──────── Extrait du document ────────

An American in London ...
Celui-là, le Lee Hazlewood, on l’oublie tout le
temps quand il s’agit de causer des génies musicaux des sixties. Peut-être
parce qu’il y en avait beaucoup des génies. Peut-être parce qu’on parle plutôt
de ceux qui sont morts jeunes … Ou de ceux qui se sont cramés le cerveau … Ou
de ceux qui ont eu le plus de succès … Alors forcément Lee Hazlewood ne rentre
dans aucune de ces trois catégories. Quoique … Enfin, pas dans la première en
tout cas, il est mort à presque quatre-vingts balais.
Pour les deux autres, il pourrait participer sans pour autant être sur le podium. Lee Hazlewood, c’est pas Syd Barrett ou Roky Erickson, et pas non plus Paul McCartney ou Mick Jagger. Même si …
Lee Hazlewood, il a forty years en 1969. Et comme
vous avez pas eu Blanquer comme instit, vous en déduisez donc qu’il est né en
1929, et que c’est un très vieux de la vieille dans le monde du wockanwoll (il
ne doit y avoir que Ed Cassidy, le batteur de Spirit à être plus grabataire que
lui). Même si du wokanwoll, Lee Hazlewood n’en a jamais vraiment fait. Mais
comme c’est un sacré auteur de chansons, il a vite compris tous les codes du
truc. Comme Gainsbourg …
Et comme le Serge avec la Bardot (« Harley Davidson »,
« Bonnie & Clyde »), Hazlewood a créé un des couples sonores les
plus fantasmatiques du siècle d’avant. Dès le milieu des années 60, Hazlewood
va mettre en scène dans tous les sens du terme Nancy Sinatra, la fille de son
père. Officiellement rien de physique entre eux, juste la fille à Blue Eyes qui
chante seule ou en duo les compos du Lee. Et quelques années avant BB, on a eu
droit à une blonde sexy en mini-jupe et cuissardes affolant tous les mâles en susurrant
des « These boots are made for walking » ou « Some velvet
morning » avec leurs paroles pleines de sous-entendus résonnant très fort
au niveau des braguettes masculines. Ça, c’était l’aboutissement commercial de
la carrière de Lee Hazlewood, commencée dès la fin des années 50 avec … Duane
Eddy et Johnny Burnette. De plus, Hazlewood est un des rares songwriters de l’époque
à assurer devant un micro, grâce une superbe voix de baryton (Nick Cave reconnaît
qu’il lui doit beaucoup).

──────── Contenu des données ────────

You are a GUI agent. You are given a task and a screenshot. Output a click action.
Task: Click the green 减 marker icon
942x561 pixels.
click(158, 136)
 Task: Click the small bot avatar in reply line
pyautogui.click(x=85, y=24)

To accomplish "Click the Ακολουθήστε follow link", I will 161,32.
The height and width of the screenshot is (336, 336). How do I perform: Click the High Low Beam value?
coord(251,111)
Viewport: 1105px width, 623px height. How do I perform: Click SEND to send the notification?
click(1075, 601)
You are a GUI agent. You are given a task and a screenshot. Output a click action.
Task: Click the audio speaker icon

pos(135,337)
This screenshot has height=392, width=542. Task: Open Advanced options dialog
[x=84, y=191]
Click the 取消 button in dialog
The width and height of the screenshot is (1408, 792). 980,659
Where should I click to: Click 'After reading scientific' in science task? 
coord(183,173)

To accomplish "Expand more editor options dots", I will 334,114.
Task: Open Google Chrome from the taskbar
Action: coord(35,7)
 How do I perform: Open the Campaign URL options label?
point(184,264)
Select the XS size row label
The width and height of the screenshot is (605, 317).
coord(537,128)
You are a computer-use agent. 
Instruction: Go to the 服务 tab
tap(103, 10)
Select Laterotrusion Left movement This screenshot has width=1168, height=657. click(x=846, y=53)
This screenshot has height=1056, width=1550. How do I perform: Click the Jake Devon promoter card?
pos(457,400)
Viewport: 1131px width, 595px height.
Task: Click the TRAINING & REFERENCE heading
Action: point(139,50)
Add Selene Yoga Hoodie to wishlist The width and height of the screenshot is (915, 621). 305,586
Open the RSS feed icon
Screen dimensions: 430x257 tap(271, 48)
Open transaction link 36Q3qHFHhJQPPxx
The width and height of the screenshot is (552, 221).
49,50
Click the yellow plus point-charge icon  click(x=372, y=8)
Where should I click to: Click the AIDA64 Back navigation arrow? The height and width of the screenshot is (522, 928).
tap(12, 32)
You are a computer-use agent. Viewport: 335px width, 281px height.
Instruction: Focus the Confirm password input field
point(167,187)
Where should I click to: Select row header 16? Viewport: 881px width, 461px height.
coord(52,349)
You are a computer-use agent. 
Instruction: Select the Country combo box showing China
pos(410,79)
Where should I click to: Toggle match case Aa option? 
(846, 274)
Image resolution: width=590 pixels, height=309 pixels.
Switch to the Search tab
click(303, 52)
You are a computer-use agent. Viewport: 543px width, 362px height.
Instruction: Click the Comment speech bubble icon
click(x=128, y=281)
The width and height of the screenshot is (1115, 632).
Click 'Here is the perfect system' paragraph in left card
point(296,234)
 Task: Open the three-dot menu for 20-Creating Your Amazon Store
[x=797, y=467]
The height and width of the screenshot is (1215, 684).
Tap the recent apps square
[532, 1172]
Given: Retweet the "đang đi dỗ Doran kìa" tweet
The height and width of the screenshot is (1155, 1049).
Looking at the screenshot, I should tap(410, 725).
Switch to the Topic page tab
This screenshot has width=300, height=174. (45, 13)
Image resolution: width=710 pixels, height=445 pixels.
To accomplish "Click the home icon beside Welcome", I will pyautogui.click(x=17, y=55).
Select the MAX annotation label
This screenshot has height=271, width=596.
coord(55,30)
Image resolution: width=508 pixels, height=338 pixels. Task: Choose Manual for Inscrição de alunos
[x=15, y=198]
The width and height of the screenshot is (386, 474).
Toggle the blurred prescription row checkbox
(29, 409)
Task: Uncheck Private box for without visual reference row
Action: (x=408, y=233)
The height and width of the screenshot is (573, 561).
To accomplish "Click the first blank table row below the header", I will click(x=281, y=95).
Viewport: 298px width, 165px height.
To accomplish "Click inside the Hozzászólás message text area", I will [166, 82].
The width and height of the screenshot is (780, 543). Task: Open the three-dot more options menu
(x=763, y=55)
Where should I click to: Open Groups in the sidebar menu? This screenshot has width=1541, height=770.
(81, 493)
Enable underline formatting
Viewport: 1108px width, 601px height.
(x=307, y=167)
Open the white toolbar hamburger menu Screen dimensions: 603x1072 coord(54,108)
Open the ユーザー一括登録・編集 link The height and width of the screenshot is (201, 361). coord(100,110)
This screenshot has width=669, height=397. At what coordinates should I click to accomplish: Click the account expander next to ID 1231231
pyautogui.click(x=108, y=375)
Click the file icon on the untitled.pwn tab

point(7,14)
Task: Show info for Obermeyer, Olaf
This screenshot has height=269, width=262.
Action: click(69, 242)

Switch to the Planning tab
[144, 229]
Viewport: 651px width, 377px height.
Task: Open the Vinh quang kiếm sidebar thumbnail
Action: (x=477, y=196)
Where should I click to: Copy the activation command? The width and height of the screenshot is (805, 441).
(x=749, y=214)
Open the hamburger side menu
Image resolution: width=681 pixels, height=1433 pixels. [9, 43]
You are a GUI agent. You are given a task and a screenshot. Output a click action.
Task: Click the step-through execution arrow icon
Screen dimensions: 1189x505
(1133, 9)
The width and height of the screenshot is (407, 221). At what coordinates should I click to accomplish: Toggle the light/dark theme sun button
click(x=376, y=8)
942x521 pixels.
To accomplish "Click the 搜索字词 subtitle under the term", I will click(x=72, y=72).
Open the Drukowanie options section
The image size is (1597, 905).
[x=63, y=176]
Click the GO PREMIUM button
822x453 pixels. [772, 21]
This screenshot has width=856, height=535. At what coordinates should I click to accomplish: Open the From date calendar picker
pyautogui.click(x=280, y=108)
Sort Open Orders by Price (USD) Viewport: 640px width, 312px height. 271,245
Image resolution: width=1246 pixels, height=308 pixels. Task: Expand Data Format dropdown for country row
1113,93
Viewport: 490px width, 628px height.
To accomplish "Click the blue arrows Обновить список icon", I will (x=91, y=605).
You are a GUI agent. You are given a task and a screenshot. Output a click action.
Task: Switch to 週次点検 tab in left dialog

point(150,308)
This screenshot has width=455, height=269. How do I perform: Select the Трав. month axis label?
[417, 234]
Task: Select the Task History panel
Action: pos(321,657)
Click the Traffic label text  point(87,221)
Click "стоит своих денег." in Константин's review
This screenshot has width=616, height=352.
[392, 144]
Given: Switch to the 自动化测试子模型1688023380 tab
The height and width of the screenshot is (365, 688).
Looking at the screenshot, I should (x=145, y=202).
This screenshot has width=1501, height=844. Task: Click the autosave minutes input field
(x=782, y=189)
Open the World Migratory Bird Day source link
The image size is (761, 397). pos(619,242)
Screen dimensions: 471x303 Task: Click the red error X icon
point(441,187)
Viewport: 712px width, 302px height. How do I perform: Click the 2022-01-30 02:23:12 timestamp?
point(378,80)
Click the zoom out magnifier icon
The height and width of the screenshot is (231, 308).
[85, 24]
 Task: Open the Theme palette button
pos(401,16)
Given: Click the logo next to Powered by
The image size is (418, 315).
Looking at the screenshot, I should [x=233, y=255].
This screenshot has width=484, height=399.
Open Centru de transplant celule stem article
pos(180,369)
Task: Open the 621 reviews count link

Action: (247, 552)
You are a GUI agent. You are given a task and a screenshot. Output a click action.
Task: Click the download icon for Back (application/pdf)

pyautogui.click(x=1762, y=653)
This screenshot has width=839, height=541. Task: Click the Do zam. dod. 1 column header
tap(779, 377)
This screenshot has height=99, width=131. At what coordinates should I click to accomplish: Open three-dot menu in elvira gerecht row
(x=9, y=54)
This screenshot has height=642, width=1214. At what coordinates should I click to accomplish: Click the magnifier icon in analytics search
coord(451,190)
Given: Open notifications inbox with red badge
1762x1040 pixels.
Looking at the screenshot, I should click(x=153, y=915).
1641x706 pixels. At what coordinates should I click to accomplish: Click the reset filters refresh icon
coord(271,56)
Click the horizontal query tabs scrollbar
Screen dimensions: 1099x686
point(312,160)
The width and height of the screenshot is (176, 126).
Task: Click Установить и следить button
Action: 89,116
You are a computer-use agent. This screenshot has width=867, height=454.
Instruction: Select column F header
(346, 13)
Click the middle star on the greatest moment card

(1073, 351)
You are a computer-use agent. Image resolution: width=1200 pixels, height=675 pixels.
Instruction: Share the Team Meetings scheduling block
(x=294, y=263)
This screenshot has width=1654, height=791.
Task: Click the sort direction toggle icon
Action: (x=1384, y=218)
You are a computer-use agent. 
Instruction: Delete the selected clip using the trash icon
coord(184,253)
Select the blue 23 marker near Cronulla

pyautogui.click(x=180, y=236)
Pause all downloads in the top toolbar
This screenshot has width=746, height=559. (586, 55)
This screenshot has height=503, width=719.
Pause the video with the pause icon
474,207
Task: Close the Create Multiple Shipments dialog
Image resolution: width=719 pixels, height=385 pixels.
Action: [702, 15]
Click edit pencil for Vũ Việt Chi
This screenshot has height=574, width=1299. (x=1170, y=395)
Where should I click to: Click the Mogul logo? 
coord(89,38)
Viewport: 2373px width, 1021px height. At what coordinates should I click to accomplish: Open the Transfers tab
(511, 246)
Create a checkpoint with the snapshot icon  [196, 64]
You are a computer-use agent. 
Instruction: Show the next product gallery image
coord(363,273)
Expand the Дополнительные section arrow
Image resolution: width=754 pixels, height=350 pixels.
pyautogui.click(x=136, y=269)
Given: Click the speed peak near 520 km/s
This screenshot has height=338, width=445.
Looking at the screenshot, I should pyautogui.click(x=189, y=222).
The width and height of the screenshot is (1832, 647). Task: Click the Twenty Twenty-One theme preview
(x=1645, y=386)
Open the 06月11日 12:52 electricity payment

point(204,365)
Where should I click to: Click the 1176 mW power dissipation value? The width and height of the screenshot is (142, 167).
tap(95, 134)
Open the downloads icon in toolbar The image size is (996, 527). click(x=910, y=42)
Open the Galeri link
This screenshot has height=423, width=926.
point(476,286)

────────

#### Travail à faire:
**a)** Selon l'article sur Lee Hazlewood, pourquoi a-t-il vite saisi les codes du rock'n'roll alors qu'il n'en a jamais vraiment fait ? Répondez en une à trois phrases.
**b)** Répondez aux questions suivantes à partir de l'article sur Lee Hazlewood.
(i) En quelle année Lee Hazlewood est-il né ?
(ii) Quelle chanteuse a-t-il mise en scène dès le milieu des années 60 ?
(iii) Avec quels artistes sa carrière a-t-elle commencé à la fin des années 50 ?
**c)** Poursuivez l'article sur Lee Hazlewood en partant de sa dernière phrase.

#### Réponses attendues:
**a)** Il a vite compris les codes du rock'n'roll parce qu'il était un excellent auteur de chansons, un « sacré auteur de chansons ».

**b)**
(i) En 1929.
(ii) Nancy Sinatra.
(iii) Avec Duane Eddy et Johnny Burnette.

**c)**
Sauf que, comme dit plus haut, Hazlewood a facile quinze ans de plus que ceux qui chantent ses compos et beaucoup plus encore que ceux qui achètent ses disques. Il est de la « vieille école » et tous ces chevelus qui se défoncent en poussant les Marshall sur onze, c’est pas son truc. Il a détesté le flower power et tous les hippies de Frisco, et quand arrivent les Blue Cheer, Vanilla Fudge et consorts, il décide de mettre les voiles, quitter les States, direction la Suède. Sur le chemin, il s’arrête à Londres, croyant que l’Angleterre est tout entière dévouée à Dusty Springfield ou Donovan. Sauf que c’est vers 68-69 le royaume des shows hyper bruyants de Who, que Pink Floyd assourdit et aveugle le public du club UFO, et que Jimmy Page, Jeff Beck et Clapton se tirent la bourre à grands riffs de Gibson.
Et Lee Hazlewood va mettre en chantier un disque
totalement suicidaire. Il recrute Shel Talmy pour produire (oui, celui des Who
et des Kinks, mais plutôt à cause de « Pictures of Lily » ou « Waterloo
sunset » que de « My generation » ou « You really got me »)
et un trio d’arrangeurs de cordes et de cuivres, John Arty, Big Jim Sullivan et
surtout David Withaker. Et Hazlewood, un des meilleurs auteurs de son temps va
sortir une rondelle exclusivement composée de reprises. Et des reprises de chansons
dont certaines sont encore plus vieilles que lui et n’ont évidemment
strictement rien à voir avec l’air du temps.
Parenthèse. J’ai déjà causé quelque part plus haut
de Gainsbourg. Et à moins d’être sourd, il faut bien reconnaître qu’il y a des
similitudes sonores entre « Forty » et « Melody Nelson ».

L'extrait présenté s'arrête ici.